Generative and discriminative models

Advanced machine learning

Generative and discriminative models

Alex Avdiushenko
March 4, 2025

Supervised Learning Task Formulation

Given: set of objects $X$, set of answers $Y$

We need to find distribution $p(y | x)$ — it is discriminative model

In generative model, we need to find joint distribution $p(x, y)$ and $$p(y | x) \propto p(x, y)$$

What is the difference?

On the one hand, Discriminative models cannot generate objects. On the other hand, they are much more expressive because they do not make any internal assumptions about the structure of the object's feature space $X$.

Generative models

Explicit density models

1. Tractable density models

Naive Bayes

$$ p(x, y) = p(y) \prod\limits_{i=1}^n p(x_i | y) $$

Autoregressive models (including Transformers)

> _What you will do_
Carry on the lecture notes on generative and discriminative models, starting after their last line. The entries that come after these lecture notes aren't needed.

> _Records_
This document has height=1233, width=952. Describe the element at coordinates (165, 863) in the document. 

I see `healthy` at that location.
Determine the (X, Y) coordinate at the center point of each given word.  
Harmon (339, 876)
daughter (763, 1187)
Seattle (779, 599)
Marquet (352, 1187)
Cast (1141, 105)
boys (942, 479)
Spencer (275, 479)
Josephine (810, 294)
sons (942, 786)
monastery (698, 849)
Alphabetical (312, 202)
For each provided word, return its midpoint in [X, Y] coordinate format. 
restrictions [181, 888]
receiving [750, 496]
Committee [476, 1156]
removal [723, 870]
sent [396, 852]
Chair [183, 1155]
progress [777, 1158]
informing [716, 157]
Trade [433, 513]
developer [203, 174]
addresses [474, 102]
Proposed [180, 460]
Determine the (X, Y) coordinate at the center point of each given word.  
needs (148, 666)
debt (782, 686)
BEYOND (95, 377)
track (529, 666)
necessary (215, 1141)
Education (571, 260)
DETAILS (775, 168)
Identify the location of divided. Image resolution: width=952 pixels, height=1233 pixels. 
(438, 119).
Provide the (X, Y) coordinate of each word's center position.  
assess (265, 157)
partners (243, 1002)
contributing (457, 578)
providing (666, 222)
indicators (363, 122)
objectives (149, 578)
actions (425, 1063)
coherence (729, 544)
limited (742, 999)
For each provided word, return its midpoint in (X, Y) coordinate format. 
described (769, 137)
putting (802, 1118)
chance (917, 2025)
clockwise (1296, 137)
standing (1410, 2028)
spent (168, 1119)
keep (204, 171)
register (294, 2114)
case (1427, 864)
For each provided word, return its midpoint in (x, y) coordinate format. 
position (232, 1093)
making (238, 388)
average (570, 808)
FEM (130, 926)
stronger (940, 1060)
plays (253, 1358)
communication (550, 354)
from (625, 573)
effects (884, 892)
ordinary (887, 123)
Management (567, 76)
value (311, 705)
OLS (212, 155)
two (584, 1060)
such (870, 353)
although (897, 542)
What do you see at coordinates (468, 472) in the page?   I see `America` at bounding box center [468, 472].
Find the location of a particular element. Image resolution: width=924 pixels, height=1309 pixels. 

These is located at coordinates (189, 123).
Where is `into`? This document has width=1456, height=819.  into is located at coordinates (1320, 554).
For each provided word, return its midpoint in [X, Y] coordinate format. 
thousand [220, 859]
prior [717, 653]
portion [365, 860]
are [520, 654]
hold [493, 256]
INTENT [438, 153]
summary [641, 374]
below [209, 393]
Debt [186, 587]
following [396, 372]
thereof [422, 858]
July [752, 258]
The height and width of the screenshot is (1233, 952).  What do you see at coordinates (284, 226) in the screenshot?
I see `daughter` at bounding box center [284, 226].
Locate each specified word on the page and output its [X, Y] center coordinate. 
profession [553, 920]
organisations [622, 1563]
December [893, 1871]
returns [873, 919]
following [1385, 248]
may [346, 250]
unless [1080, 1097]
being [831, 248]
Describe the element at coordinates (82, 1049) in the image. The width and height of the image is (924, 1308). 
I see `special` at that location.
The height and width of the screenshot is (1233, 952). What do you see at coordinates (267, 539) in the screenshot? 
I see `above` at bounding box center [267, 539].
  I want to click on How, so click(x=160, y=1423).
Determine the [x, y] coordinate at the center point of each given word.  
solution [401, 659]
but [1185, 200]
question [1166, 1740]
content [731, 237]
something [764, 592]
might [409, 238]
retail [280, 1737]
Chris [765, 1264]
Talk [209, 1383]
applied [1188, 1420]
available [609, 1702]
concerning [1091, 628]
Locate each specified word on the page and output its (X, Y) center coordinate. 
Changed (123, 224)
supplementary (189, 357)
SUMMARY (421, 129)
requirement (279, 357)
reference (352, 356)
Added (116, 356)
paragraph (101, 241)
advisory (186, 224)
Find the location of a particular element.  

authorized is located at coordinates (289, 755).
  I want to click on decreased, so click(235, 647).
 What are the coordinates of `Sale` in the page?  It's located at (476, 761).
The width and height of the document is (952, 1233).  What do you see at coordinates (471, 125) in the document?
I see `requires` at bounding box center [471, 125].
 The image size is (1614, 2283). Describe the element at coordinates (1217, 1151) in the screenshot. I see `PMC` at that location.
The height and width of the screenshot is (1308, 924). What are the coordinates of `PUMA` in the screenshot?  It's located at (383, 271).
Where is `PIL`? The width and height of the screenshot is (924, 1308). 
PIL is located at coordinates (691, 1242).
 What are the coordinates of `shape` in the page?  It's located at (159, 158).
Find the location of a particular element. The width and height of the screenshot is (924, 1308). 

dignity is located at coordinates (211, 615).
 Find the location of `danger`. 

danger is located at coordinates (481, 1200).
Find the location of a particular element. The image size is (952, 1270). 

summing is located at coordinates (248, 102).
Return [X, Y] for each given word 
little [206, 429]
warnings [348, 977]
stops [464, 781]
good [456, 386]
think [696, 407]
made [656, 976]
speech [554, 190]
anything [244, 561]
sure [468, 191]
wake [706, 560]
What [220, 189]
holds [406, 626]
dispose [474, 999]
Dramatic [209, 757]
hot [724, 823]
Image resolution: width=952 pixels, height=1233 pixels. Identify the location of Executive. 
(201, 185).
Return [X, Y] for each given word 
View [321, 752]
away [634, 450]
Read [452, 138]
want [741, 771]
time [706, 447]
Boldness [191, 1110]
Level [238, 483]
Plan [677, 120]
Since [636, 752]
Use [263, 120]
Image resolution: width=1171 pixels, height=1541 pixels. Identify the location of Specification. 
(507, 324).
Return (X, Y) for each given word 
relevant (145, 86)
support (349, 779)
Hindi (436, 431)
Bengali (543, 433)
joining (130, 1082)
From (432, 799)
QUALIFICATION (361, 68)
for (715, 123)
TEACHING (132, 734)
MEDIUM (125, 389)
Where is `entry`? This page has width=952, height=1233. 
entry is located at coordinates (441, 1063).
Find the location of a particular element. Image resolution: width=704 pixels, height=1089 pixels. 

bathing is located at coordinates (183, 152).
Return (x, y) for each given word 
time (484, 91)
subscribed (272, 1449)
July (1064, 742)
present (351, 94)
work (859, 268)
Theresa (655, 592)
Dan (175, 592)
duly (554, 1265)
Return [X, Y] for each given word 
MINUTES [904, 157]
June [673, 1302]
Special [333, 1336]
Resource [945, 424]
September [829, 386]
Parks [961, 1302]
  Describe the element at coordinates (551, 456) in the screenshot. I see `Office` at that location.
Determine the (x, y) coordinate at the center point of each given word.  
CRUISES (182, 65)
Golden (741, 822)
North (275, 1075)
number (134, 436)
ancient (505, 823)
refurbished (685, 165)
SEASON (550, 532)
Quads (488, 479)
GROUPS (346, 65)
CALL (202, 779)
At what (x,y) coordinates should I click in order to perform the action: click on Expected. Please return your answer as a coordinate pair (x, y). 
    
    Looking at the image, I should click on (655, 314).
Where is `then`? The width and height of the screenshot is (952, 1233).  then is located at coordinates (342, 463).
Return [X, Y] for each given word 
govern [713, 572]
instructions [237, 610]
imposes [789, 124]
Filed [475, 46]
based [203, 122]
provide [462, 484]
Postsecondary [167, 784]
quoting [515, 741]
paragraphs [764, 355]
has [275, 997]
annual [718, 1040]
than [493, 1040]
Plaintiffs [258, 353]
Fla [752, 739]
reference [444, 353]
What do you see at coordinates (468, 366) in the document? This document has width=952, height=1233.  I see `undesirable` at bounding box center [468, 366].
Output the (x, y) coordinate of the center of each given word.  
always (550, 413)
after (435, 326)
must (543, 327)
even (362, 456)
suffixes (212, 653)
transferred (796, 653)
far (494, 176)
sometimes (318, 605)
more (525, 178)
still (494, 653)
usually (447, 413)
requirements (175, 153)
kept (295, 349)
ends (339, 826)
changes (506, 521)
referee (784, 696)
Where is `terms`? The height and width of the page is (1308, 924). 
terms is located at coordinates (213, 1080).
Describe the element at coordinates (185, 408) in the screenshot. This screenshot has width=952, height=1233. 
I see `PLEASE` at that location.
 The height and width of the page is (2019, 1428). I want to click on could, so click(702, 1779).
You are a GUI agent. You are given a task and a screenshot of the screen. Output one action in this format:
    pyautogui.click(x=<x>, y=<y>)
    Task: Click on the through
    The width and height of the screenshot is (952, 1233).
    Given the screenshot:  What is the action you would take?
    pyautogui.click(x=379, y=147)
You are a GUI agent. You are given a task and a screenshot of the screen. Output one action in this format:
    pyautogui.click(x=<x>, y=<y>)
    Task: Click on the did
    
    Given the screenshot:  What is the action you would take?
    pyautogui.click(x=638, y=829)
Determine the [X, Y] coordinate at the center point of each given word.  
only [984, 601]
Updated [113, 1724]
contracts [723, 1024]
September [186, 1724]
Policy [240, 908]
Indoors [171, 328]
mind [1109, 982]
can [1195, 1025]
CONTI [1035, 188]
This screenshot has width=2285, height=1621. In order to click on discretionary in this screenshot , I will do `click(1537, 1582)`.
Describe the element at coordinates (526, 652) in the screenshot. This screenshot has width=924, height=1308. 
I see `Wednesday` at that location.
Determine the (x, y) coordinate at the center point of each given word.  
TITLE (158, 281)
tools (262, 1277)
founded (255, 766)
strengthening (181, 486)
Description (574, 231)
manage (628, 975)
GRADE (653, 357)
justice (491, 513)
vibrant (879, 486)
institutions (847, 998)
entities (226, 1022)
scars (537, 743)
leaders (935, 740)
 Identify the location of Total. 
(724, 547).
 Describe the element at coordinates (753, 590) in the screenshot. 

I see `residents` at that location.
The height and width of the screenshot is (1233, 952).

> _Written response_
$$ p(x_1, \dots, x_n) = p(x_1) p(x_2|x_1) \dots p(x_n | x_1, \dots, x_{n-1}) $$

2. Approximate density models

$$ p(x) \approx q(x) = \dots, \quad KL(q \| p) \to \min $$

Diffusion based

$$ x \to x_1 = x + \varepsilon_1 \to \dots \to x_n \sim N(0, \Sigma) $$

Variational auto encoders (VAE) are in these slides

Implicit density models

Generative Adversarial Networks — GANs

$$ z \sim N(0, \Sigma) \to \boxed{\text{Model}} \to x$$

Autoencoders

Source: Lilian Weng post

Ways to use autoencoders

Feature generation, for example, to effectively solve supervised learning problems
Dimensionality reduction
Low-loss data compression
Trainable object vectorization, embeddable in deeper neural network architectures
Generation of synthetic objects similar to real ones

Rumelhart, Hinton, Williams. Learning Internal Representations by Error Propagation. 1986.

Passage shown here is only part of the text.